Committing to bolder clean air laws would be a “game-changer”, campaigners have said in the wake of a coroner’s report into the death of a nine-year-old girl after exposure to toxic air.
The Government is under pressure to introduce new legal targets for dangerous air pollution known as particulate matter that are in line with World Health Organisation guidelines.
The coroner in the case of Ella Kissi-Debrah, who died from a fatal asthma attack after being exposed to toxic air for years, has said national limits were set far higher than WHO guidelines.
In a prevention of further deaths report, assistant coroner Philip Barlow said legal targets in line with the guidelines would reduce the number of deaths from air pollution in the UK, and the Government should take action on the issue.
Responding to the report, Sarah Woolnough, chief executive of Asthma UK and the British Lung Foundation, said: “The death of nine-year-old Ella Kissi-Debrah from a fatal asthma attack, triggered by air pollution, has shone a bright light on the need for the Government to urgently tackle toxic air.”
She said children, older people and the 6.5 million people in the UK living with respiratory disease are all at risk from poisonous air.
“If the Government follows the recommendations in this report, and commits to much bolder clean air laws in line with World Health Organisation guidelines, this would be a game-changer, potentially preventing thousands more families facing the death of a loved one because of air pollution.”
And she said: “We are urging the Government to produce a health protection plan for England to safeguard everyone from the effects of air pollution overseen by a newly created cross-government air quality minister.
“This should include proposals to train up health professionals to understand how dirty air impacts our health and ensure people are getting the health information they need about air pollution to protect themselves.”

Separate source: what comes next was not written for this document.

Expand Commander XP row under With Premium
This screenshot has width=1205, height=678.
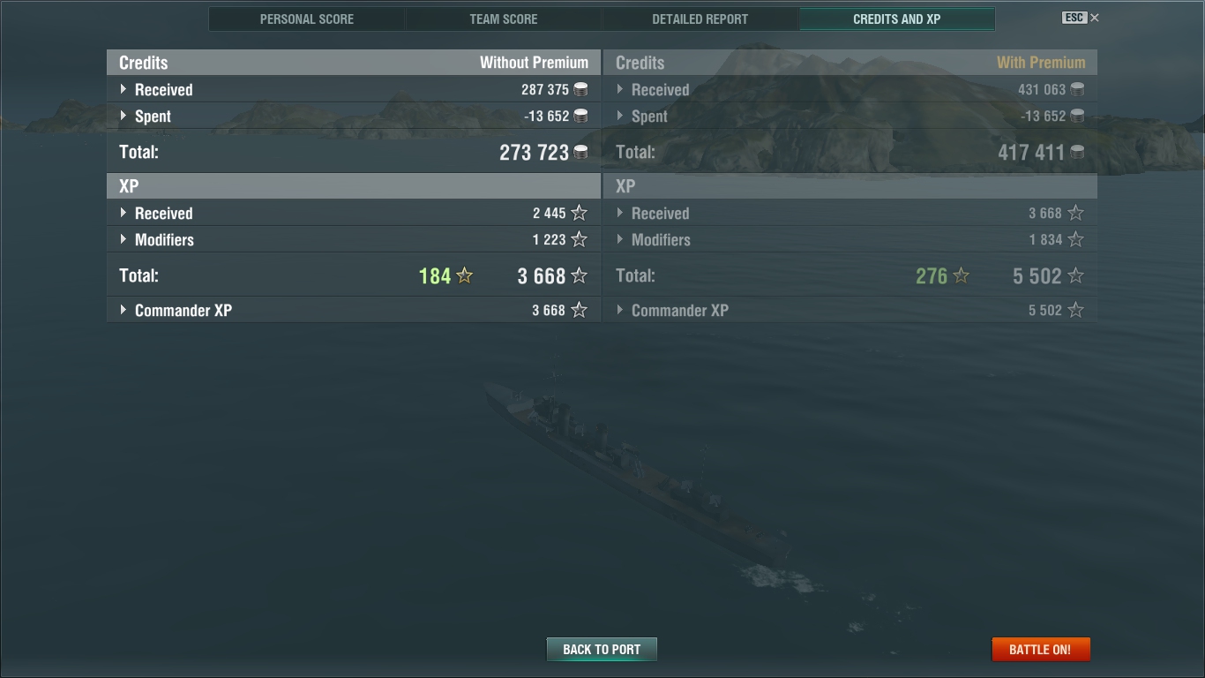[850, 310]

Environmental law charity ClientEarth has won a number of legal fights against the Government over its failure to meet legal limits for another air pollutant, nitrogen dioxide (NO2).
Katie Nield, lawyer for ClientEarth, said: “The coroner’s report highlights that air pollution is still putting people’s lives at risk in the UK – eight years after Ella’s death and over a decade after legal limits should have been met.”

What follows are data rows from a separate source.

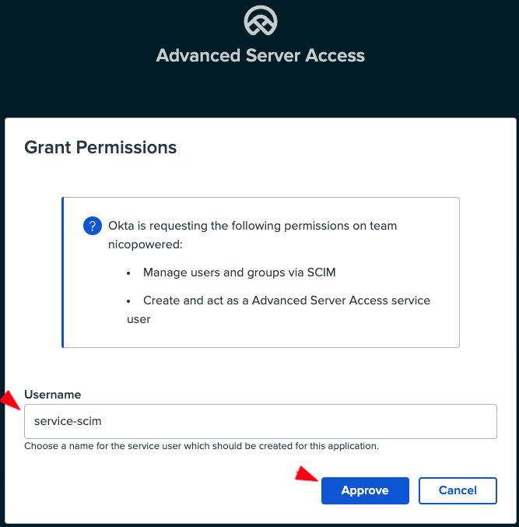Click the bullet before 'Create and act' item
The image size is (519, 527).
pyautogui.click(x=128, y=300)
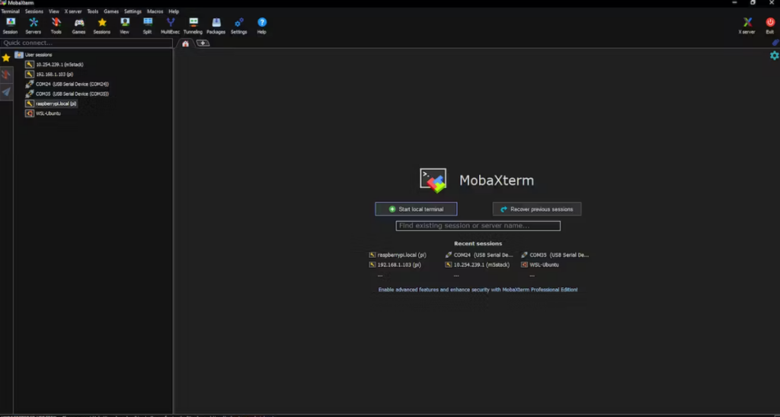The image size is (780, 417).
Task: Click the gear icon in terminal area
Action: 774,56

She said pollution is often touted as an ‘invisible killer’ but public bodies are well aware of where harmful emissions are coming from and their impact on people’s health.

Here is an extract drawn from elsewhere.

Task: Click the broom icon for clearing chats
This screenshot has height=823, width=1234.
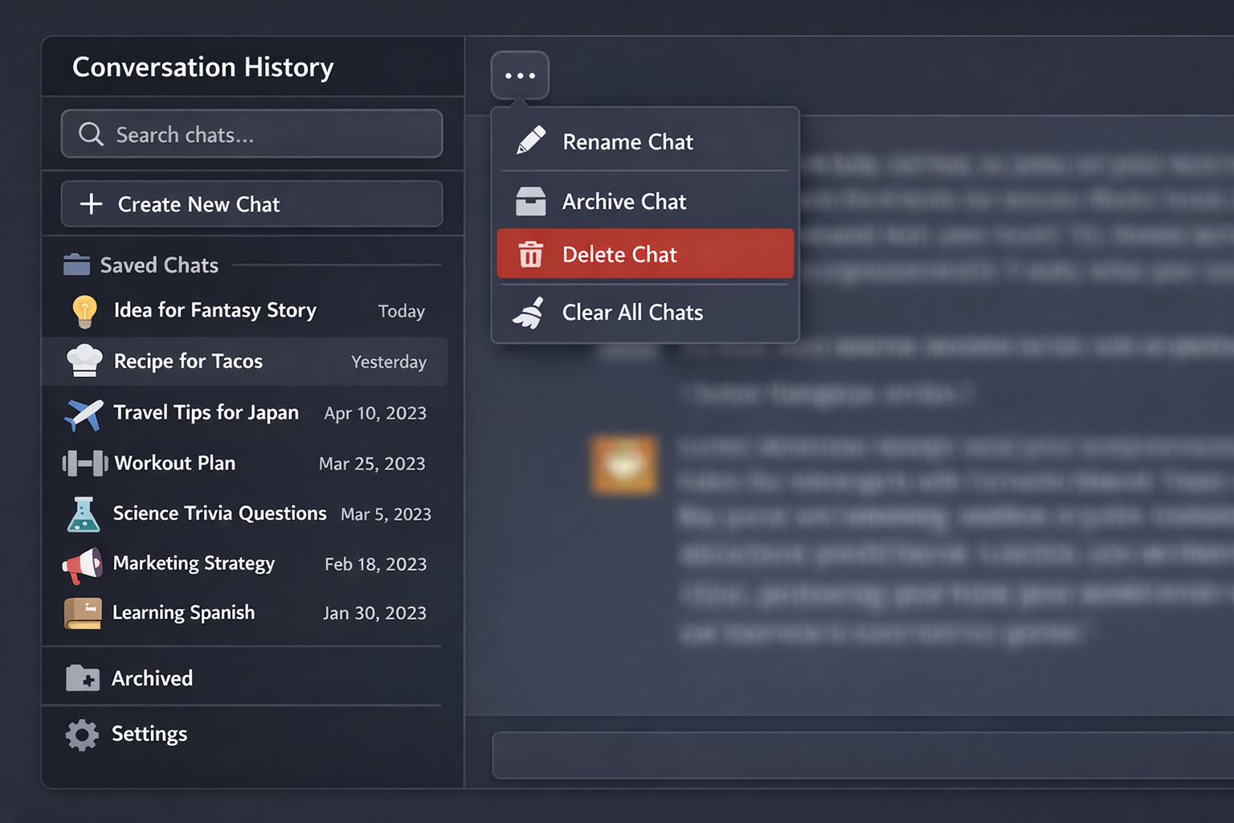Action: [529, 313]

The solution has been available to public bodies in the form of clean air zones, which remove the most polluting vehicles from the roads.
Ms Nield added: “The coroner himself has highlighted that legally binding targets based on stricter WHO guideline levels for harmful particulate matter would prevent future deaths.
“Toxic air is clearly not going to disappear on its own. The Government needs to get its act together and explain what more it is going to do to prevent lives like Ella’s being cut short.”
Friends of the Earth air pollution campaigner Jenny Bates said the Government must take rapid steps to prevent similar tragedies to Ella’s death in the future.
“Too many lives are cut short every year because of polluted air,” she said. “Tougher legally binding requirements to meet World Health Organisation guidelines for the most dangerous fine particle air pollution by 2030 are urgently required and must be included in the Environment Bill.
“But targets alone are not enough – the main causes of air pollution must also be addressed.
“Ensuring that the vehicles on our roads are cleaner, and that there are fewer of them, will not only drive down air pollution, it will cut climate emissions too.”